Going for the Guinness

CMN-MR-3-Going for 1by Steve Wagner
Chefs at the University of Massachusetts Amherst have again set a new Guinness World Record, this time by creating a 15,291-pound fresh fruit salad at the Labor Day barbecue that celebrates the return of students to the campus. The record fruit salad was the work of a team of culinary experts including celebrity chef Jet Tila of the Food Network, Willie Sng, UMass Amherst’s executive chef, and Oliver de Volpi, head chef at McGill University in Montreal, Canada, who set the previous record of 11,197 pounds of fruit salad last year.
“UMass has always blown me away about how they have this support for the university, and how they’re into these sorts of activities,” diVolpi said. “McGill is the current record-holder, and when they invited me down I felt I could either be part of this or watching UMass break it from a distance. So I thought I’d come down and give whatever advice or help I could.” They also had help from the award-winning UMass Amherst Dining Services team, UMass Amherst Chancellor Kumble Subbaswamy and a small army of 500 student volunteers, administrators and staff. “The existing record is about 11,000 pounds,” said Tila on the day of the event. “We plan to take that north of 15,000 today.” And they did to the tune of 291 extra pounds. The question was bound to arise with the number of people involved, which includes principals, assistants, volunteers, and returning students, not to mention the amount of fruit for the salad and the sheer mechanics of bringing it all together for Guinness World Record Book inclusion. How did it all come together so smoothly?
“First of all,” said Ken Toong, executive director, UMass Amherst Auxiliary Enterprises, “we had to send [Guinness] information that we wanted to break the record and asked what we needed to do to meet the requirements. They sent a representative to monitor how we prepare the food, and then weigh the food, and then announce that we were successful. There’s a whole procedure to go through.”

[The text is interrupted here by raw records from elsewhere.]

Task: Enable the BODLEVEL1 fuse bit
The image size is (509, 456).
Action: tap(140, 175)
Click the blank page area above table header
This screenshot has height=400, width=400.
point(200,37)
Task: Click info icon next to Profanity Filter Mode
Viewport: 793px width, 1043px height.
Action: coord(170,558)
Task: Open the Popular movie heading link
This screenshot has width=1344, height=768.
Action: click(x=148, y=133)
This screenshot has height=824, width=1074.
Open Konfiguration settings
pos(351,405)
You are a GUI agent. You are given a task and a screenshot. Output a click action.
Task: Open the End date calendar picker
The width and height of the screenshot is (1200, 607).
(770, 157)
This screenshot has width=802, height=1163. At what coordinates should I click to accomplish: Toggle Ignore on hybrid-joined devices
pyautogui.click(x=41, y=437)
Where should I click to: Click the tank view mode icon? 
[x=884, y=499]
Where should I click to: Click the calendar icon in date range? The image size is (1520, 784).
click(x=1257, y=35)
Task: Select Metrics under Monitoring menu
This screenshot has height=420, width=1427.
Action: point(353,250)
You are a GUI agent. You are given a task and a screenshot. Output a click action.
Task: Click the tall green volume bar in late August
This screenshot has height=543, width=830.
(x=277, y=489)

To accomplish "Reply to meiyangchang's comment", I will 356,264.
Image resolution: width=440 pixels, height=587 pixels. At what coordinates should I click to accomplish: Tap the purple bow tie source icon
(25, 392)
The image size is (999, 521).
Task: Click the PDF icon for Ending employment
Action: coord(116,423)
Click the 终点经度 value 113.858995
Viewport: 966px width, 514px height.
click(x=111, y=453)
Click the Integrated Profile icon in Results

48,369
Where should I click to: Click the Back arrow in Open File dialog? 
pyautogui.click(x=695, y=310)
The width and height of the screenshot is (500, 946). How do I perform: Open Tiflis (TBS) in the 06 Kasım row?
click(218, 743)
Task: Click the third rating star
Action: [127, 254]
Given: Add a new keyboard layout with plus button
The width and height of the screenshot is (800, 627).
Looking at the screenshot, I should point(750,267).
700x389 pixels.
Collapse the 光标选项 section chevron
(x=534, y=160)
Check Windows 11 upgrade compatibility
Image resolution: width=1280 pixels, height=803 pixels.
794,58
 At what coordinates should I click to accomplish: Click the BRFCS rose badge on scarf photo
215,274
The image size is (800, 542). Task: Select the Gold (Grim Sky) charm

One part that had to be verified by Guinness, was that all the fruit must be prepared on-site. That’s one of the criteria, said Chris Howland of UMass Dining Services, “so we’re washing our fruit on site and we’re paring the fruit on site. As you can see, we have a lot of volunteers to help us out.”
Michael Empric, adjudicator, Guinness World Records, noted, “There are a lot of people working and there’s a lot of fruit chopping going on which is exactly what I want to see.” What he saw in the making was fruit salad that contained 3,640 pounds of apples from 20 varieties, 450 pounds of mangos, 1,297 pounds of berries, (including blueberries, strawberries, raspberries and gooseberries), 8.25 pounds of currants, 2,580 pounds of melon, including watermelon, musk melon, honeydew melon and cantaloupe, 22.5 pounds of papaya, 558.5 pounds of pear (11 varieties), 1,185 pounds of oranges (nine varieties) and small amounts of lychee nuts, passion fruit pomegranate, quince, kiwi and starfruit. Other ingredients included bananas, cherries, mint, grapefruit, peaches, pineapple and plums.
Toong said that the fruit would come together in a portable swimming pool. “We started at about 8 a.m. and we probably finished cutting by noon. We purposely didn’t finish cutting everything right away. The whole cutting time took about four hours and because there was so much variety it took a little longer.” At about 4:45 p.m., the official weighing ceremony took place after the chancellor added the last pieces of fruit. Once the record was broken, the fruit salad was offered to people attending the event and was also quickly transported to dining commons and other locations on campus.
Toong says setting the Guinness World Record is fun and helps achieve several important goals. “This exercise allows UMass Amherst to support the resiliency of the New England food system by using as much locally sourced fruit as possible. It also promotes sustainability and healthy eating, allows us to showcase regional cuisine and helps build important connections within the UMass campus community. We used fruits from our student-run farm, the four perma-culture gardens on campus, and from many local farmers.”
UMass dining officials also had an elaborate plan for the fruit salad once it was created. During the event, 5,000 pounds was used for smoothies and fruit cups, 3,000 pounds was used at the Dining Commons later that night for dinner and late night menu items, and 2,000 pounds was used the following morning for breakfast smoothies in all the campus dining halls. In addition, 2,000 pounds will be used to make jam for use during the year and 1,000 pounds will be used in retail locations on campus.
“About half the food,” added Toong, “went to the on-site people who went to the barbecue which was a major event. Some food went to the night-time dining commons to be consumed during supper hours. The next day the remainder of the food went to various sources.” For example, says John Waite, executive director of the Franklin County CDC, “Much of it was consumed as fruit salad, but they sent about 4,000 pounds to us at the Western Mass Food Processing Center to puree and freeze for them and they will use it in recipes throughout the year.”
Everything was planned well enough in advance so that as much food as possible could be consumed.
“I think it’s a good thing,” Toong says. “We’re so happy that this news went all over the world. This way we build community and promote healthier eating because the more fruit salad we eat is more healthy for the diet.”